When Can I Start Dating?

A question I often receive from clients beginning the divorce process is whether they can begin dating. The answer to this question is always specific to that client’s situation, but, overall when considering whether to start dating, during your divorce proceeding, here are some considerations:

  • What type of “dating” behavior is problematic to a divorce proceeding? Typically, when in a divorce proceeding, cohabitating with a new significant other, introducing a new significant other to children early in the new relationship, and continuing a relationship with an individual with whom you had an extramarital affair, can complicate divorce proceedings or jeopardize a litigant’s position in their case.

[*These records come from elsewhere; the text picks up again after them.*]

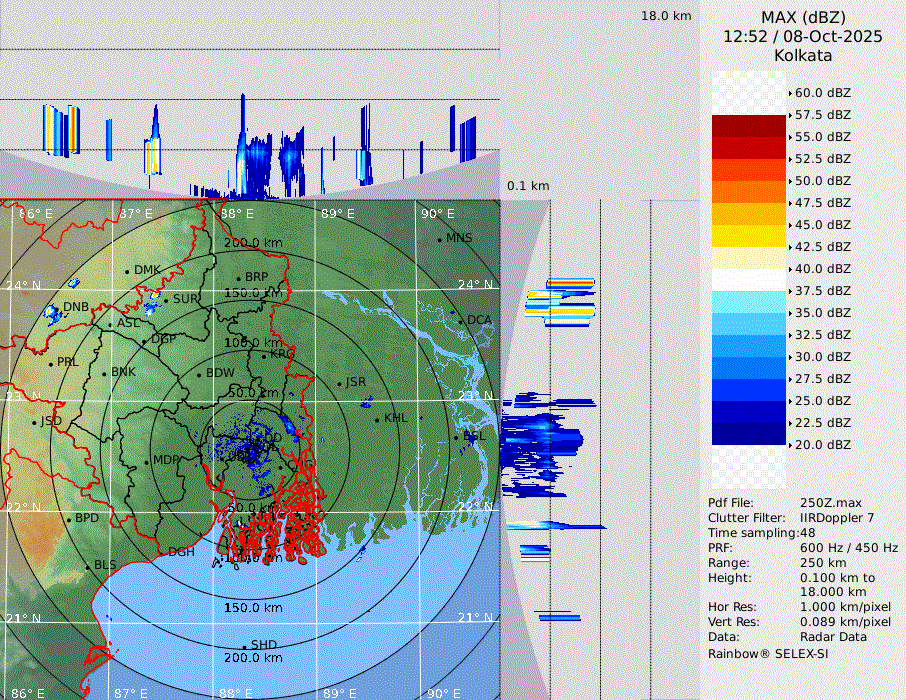This screenshot has height=700, width=906.
Task: Select the BLS station marker
Action: coord(87,566)
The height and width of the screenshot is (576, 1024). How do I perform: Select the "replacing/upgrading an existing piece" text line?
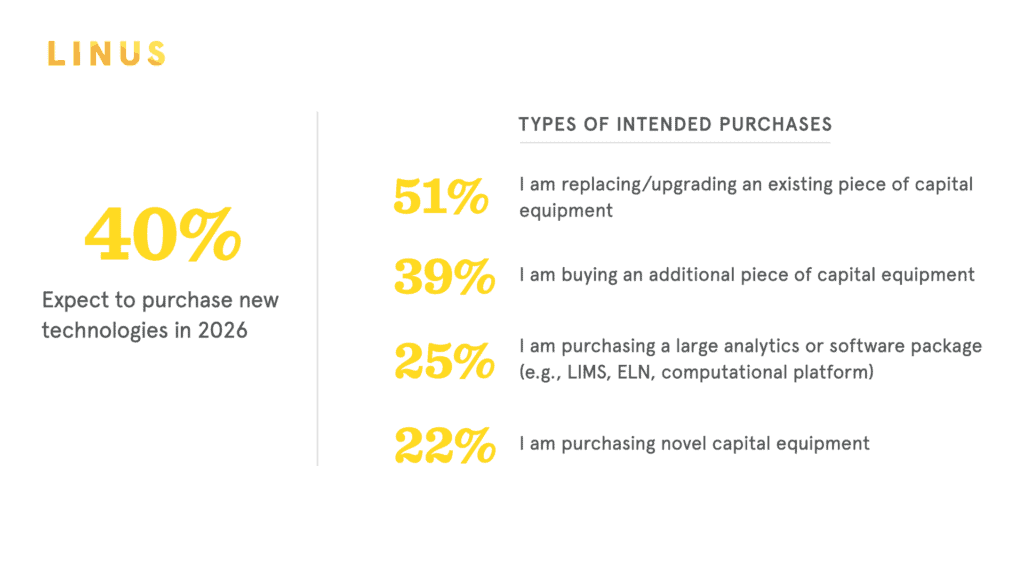pos(746,185)
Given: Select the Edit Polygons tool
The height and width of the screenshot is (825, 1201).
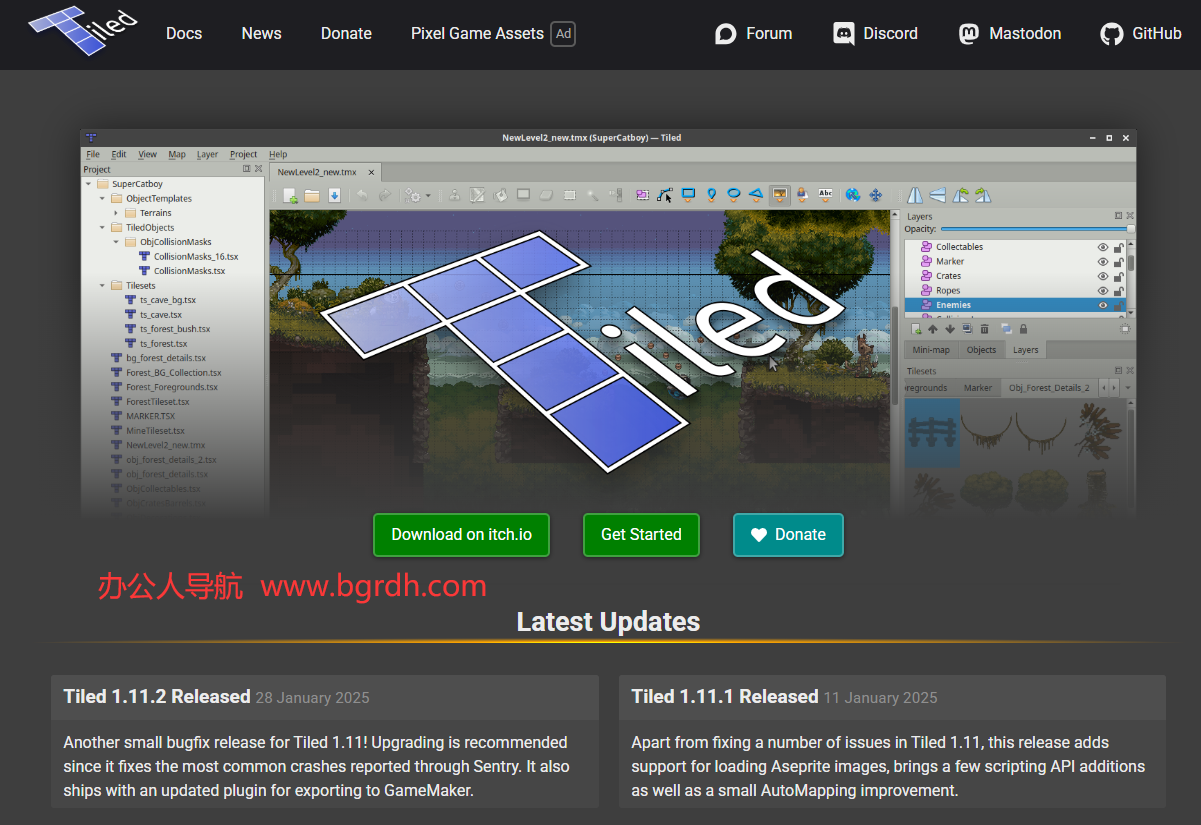Looking at the screenshot, I should click(x=665, y=195).
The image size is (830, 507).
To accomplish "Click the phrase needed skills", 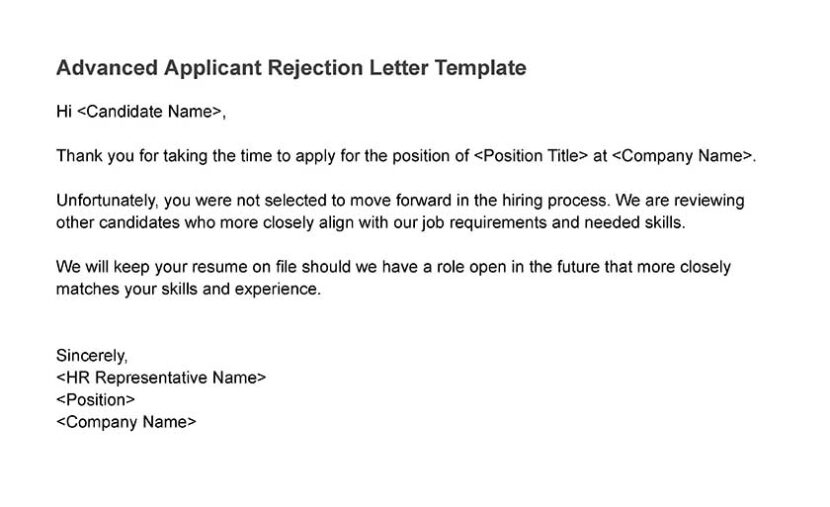I will tap(633, 223).
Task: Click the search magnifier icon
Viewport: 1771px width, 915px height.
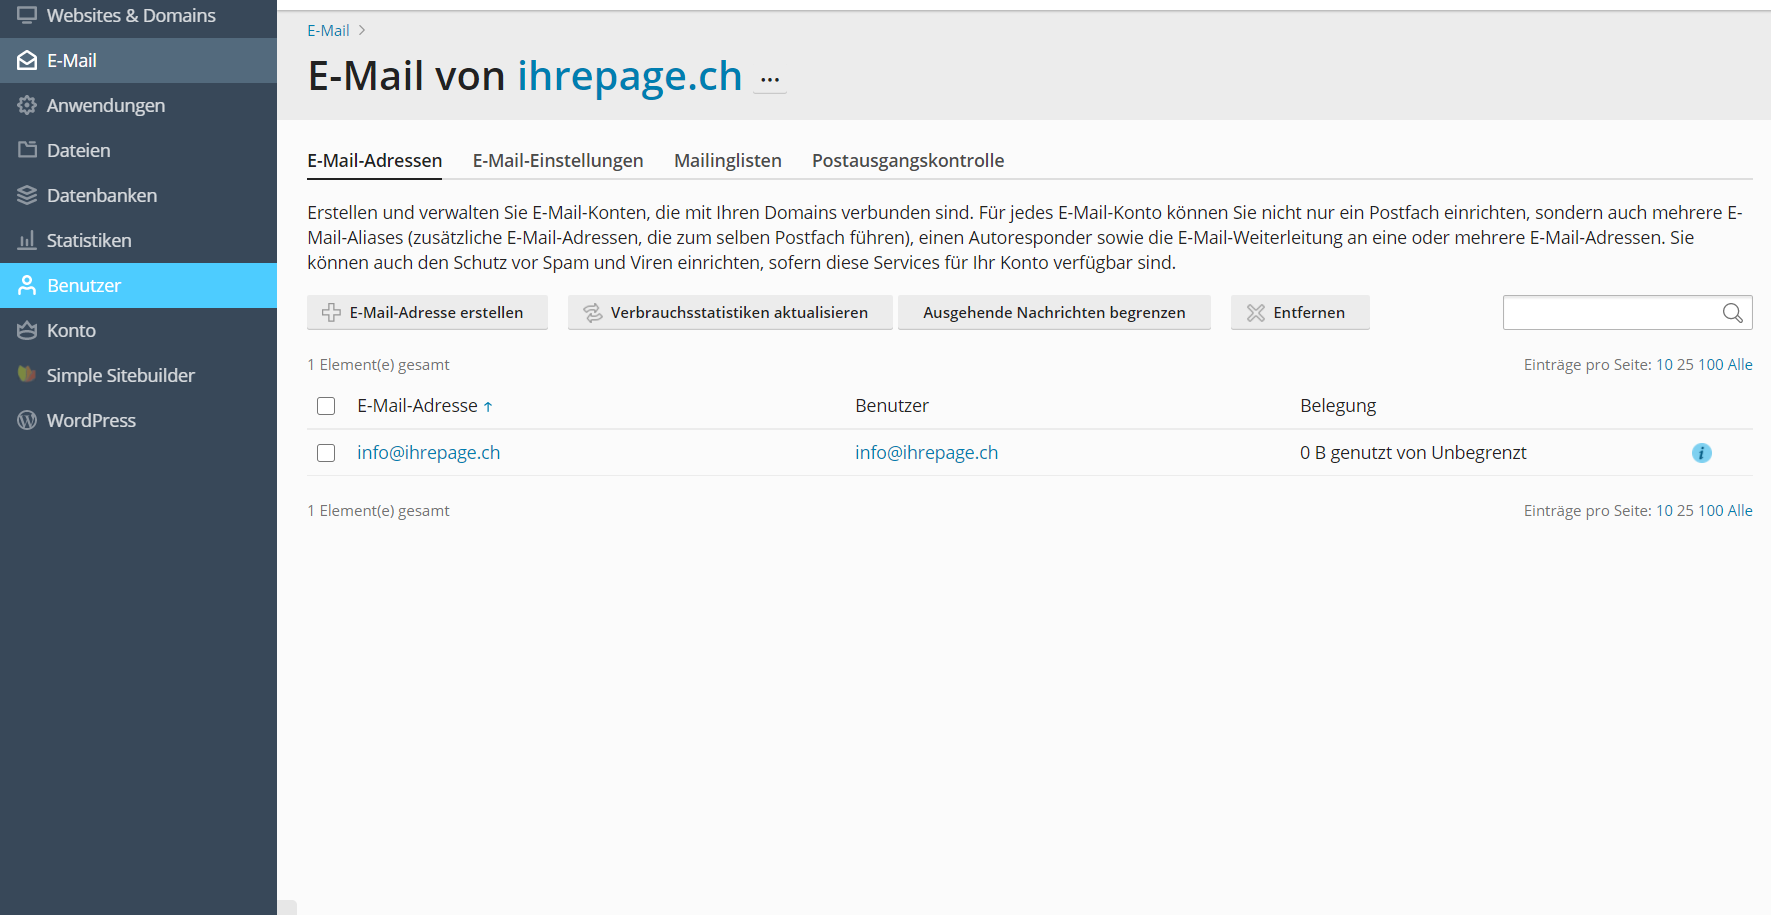Action: pos(1732,313)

  • Is my spouse making allegations that I had an affair that resulted in the breakdown of the marriage? In Missouri, proof of marital misconduct can affect the distribution of property and debt, so depending upon one’s goal in dividing marital assets this can be an issue. Moreover, if you are in a contested or high conflict dissolution case, use common sense and do not engage in conduct that will cast you in a negative light. Judges are human, and sometimes when a litigant has engaged in unsavory behavior, although it is not relevant to the proceeding, it will cast that litigant in a negative light. Only you know how much you have to lose (or gain) financially from your divorce proceeding- don’t set yourself up for failure by flaunting an extramarital affair.
  • Am I requesting maintenance or is my spouse requesting maintenance? Lavishing expensive presents, trips, meals out, or financially contributing to the household of a new boyfriend/ girlfriend during your divorce can be problematic. Remember your bank records and credit card statements are easily obtainable- leaving a trail that demonstrates disposable income for a new love can come back to haunt you.

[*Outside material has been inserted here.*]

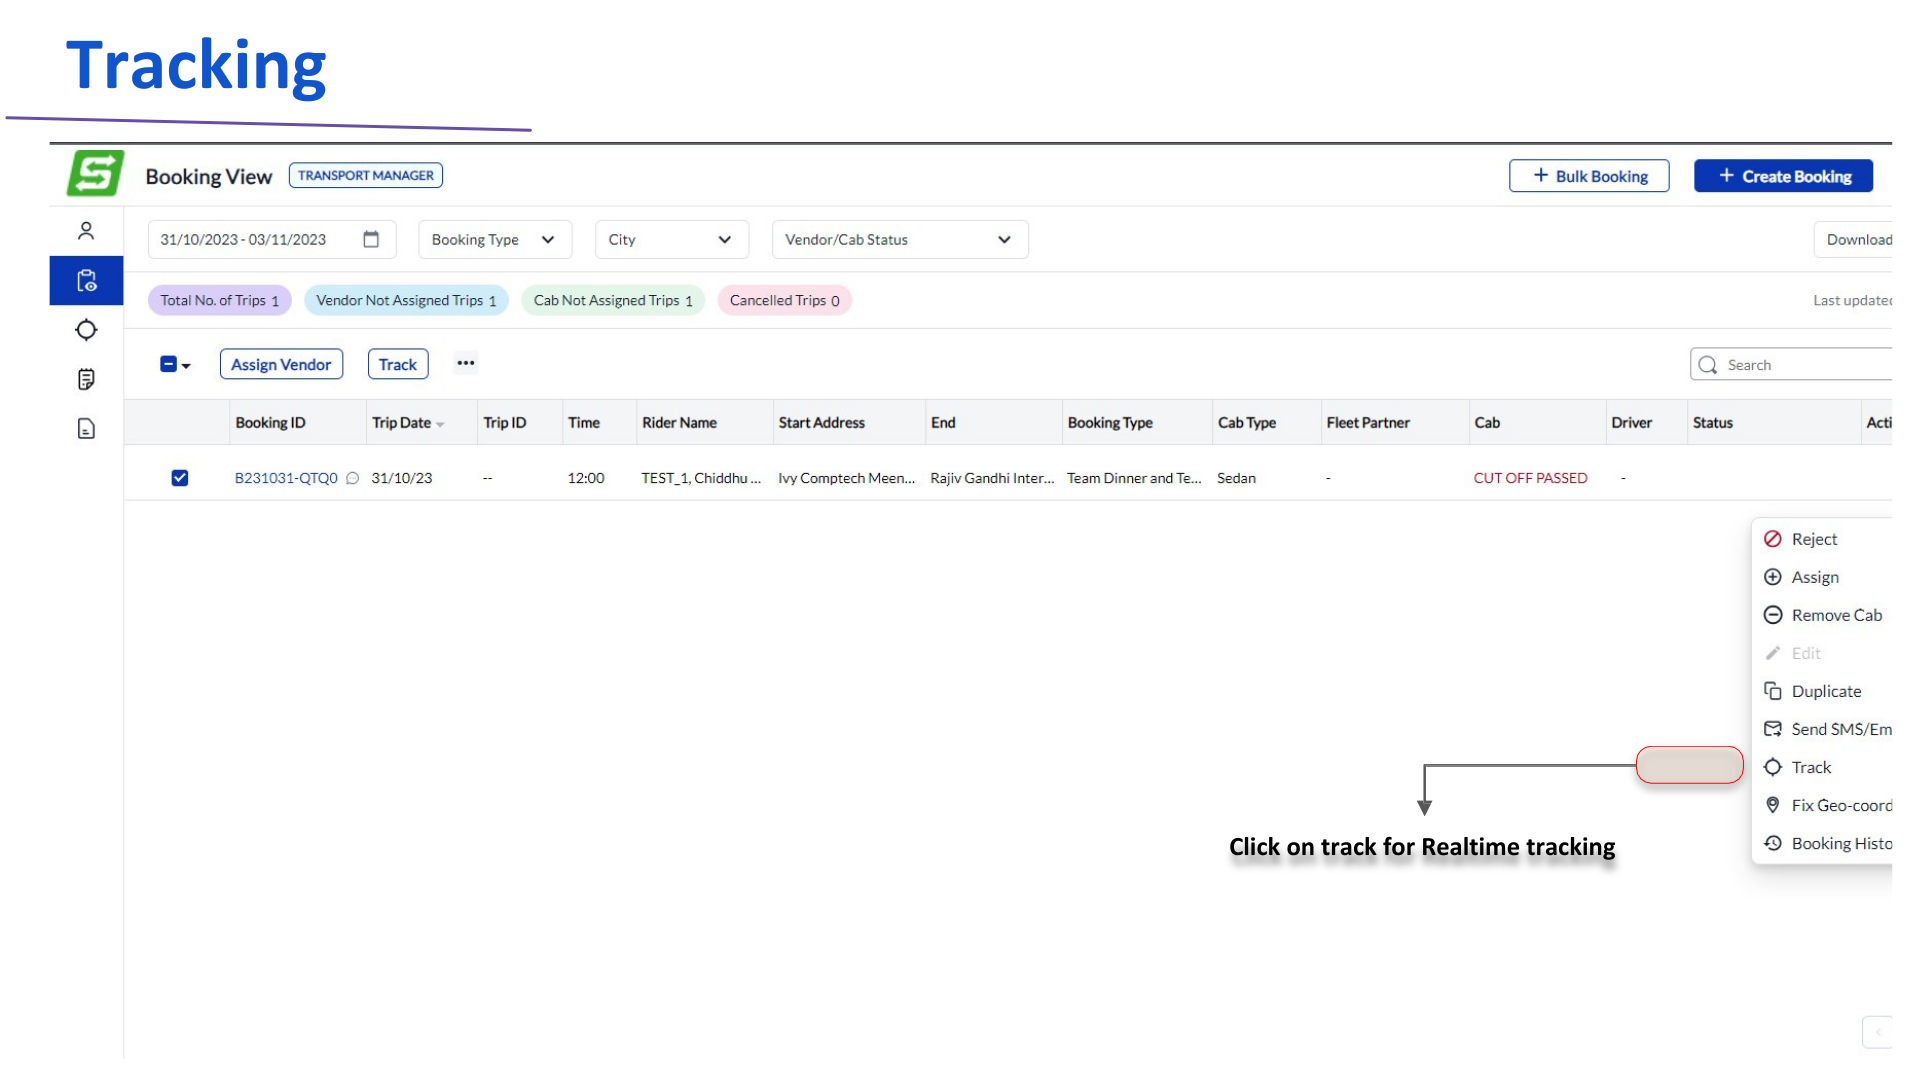
Task: Select Track from the context menu
Action: (x=1811, y=767)
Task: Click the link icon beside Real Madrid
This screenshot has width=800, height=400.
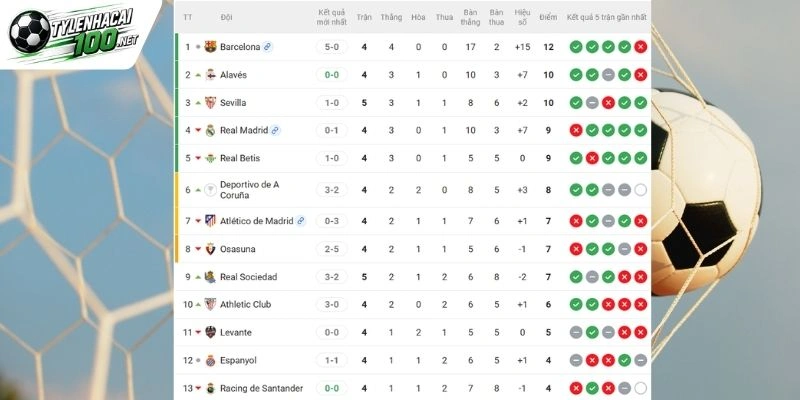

  • Is there a custody battle? Introducing a new significant other to children is always a difficult, but if you are in the midst of a contested custody case, it takes on new considerations. Introducing your children to a new love interest will introduce that individual to your spouse, who will discover that individual’s criminal history, driving record, social habits, etc. It is important to consider these ramifications prior to introductions! Finding out from your spouse’s attorney that your new significant other has a criminal history, or a sordid past, is not a pleasant surprise or productive to your custody case.